Nadie crea encontrar algún volumen salido del talento de Reinaldo Arenas, Antonio Benítez Rojo, Guillermo Cabrera Infante, Norberto Fuentes, Raúl Rivero, Antonio José Ponte, Zoè Valdés o María Elena Cruz Varela. Sus libros no cuentan para los stands de esta feria, sui géneris por más de un motivo. Como tampoco cuentan los nombres de Mario Vargas Llosa, Octavio Paz, Ceszlaw Milosz, Javier Marías, Joseph Brodski o Carlos Fuentes para los catálogos de las editoriales estatales cubanas. Suponemos que no haga falta preguntar por qué.

Adláteres y vedetes

Muchos otros nombres se repiten año tras año, como sólo puede hacerlo un altavoz bien programado. Son escritores de probada lealtad al senil Comandante, que regresan a los mejores hoteles de La Habana desde sus urbes primermundistas —en algunos casos— o desde sus bien resguardadas casonas en países sudamericanos, africanos o asiáticos, en otros.

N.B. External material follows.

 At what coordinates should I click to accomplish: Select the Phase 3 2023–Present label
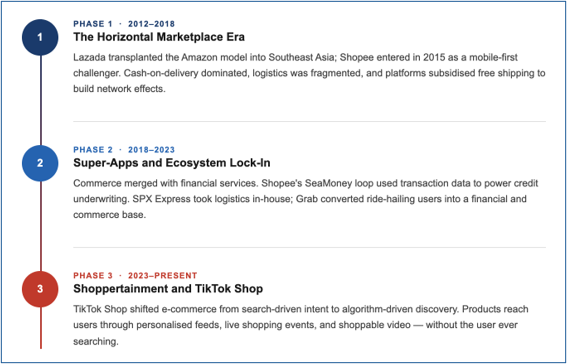[x=135, y=276]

De los primeros conocemos mucho los cubanos. Jean Paul Sartre fue un ejemplo en los años sesenta y José Saramago, otro en los más recientes; unido a Nadine Gordimer, Noam Chomsky, Armand Mattelart, James Petras, Belén Gopegui, Alfonso Sastre, Isván Meszarov, Carlos Frabetti, Isaac Rosa, William Blum, James Cockroft y Boaventura de Souza, entre otros.

De los "tercermundistas" nadie osaría quitarles los cetros a Gabriel García Márquez, Ernesto Cardenal, Adolfo Pérez Esquivel, Luis Britto, Eduardo Galeano, Jorge Enrique Adoum y Volodia Teitelboim.

Aunque en realidad esta feria ha tenido una vedete fuera de serie en el escritor argentino Miguel Bonasso, presente con dos títulos, uno de ellos lanzado a todo trapo en la Tribuna José Martí, con la asistencia de Fidel Castro, y en compañía de un grupo de rock liderado por su hijo.

A Bonasso sólo le falta escribir la letra del canto de cisne de un régimen al que parece conocer muy mal. Con ello quizá pueda emular con el otro invitado de lujo que tuvo esta feria, el único que pudo robarle algún protagonismo: el cantautor español Joaquín Sabina.

El creador de tantas canciones memorables a Madrid aterrizó en la sede de San Carlos de la Cabaña para leer algunos sonetos de su libro Ciento volando de catorce, en entrega cubana, y de paso declarar su amor por La Habana. "Es mi novia", dijo a la prensa, y suponemos que incluya en su abrazo nocturno de San Valentín —porque un amante sincero debe ser coherente— a la anciana arrugada de Centro Habana, a la joven demacrada de Alamar y a la despechada de Diez de Octubre, donde se pudren tantos defensores de la libertad en las mazmorras de Villa Marista.

Cerrado el capítulo habanero de una feria politizada, sus tentáculos cubren ahora a varias partes de la Isla. La intención no es otra que servir. Pero no a los ávidos lectores cubanos, que continuamos esperando y alentando los futuros aires de libertad para dar a la literatura su justo lugar, sin trampas ni fraudes gubernamentales. Sino a un régimen que ha hecho de la cultura una eficaz herramienta de sometimiento y exclusión.